**Requirement**.
Starting at the line containing "Task: Uncheck the 71–90 score checkbox" and ending after the line containing "Action: click(896, 634)", rewrite only those lines, changing "Screen dimensions" to "Viewport size" and leaving everything else as it is.

**Records provided**.
[start]

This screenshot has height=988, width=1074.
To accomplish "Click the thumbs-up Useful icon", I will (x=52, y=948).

[end]
[start]

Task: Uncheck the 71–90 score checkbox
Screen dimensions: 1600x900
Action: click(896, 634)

[end]

**Response below**.
Task: Uncheck the 71–90 score checkbox
Viewport size: 1600x900
Action: click(896, 634)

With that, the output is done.